━━ RECORDS SHOWN
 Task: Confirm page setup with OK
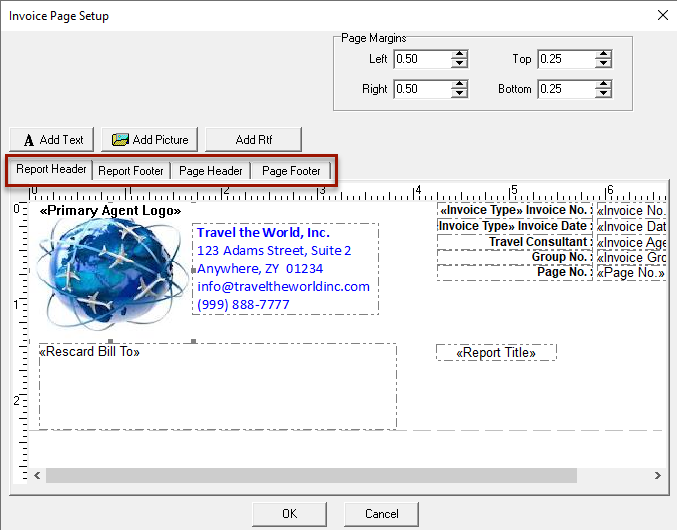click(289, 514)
━━━━
━━ RECORDS SHOWN
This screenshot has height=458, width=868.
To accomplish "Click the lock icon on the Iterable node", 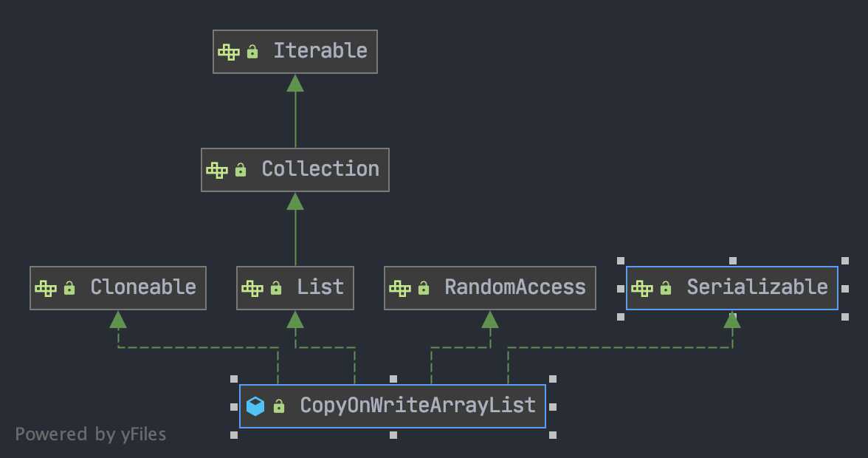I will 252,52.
━━━━
━━ RECORDS SHOWN
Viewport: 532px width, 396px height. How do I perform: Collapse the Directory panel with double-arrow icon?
━━━━
#### [GOAL OF THE EXERCISE]
Every line in the data that holds "width" should be copied out.

#### [COMPLETED TASK]
This screenshot has height=458, width=868.
Viewport: 532px width, 396px height. How do I perform: Collapse the Directory panel with double-arrow icon?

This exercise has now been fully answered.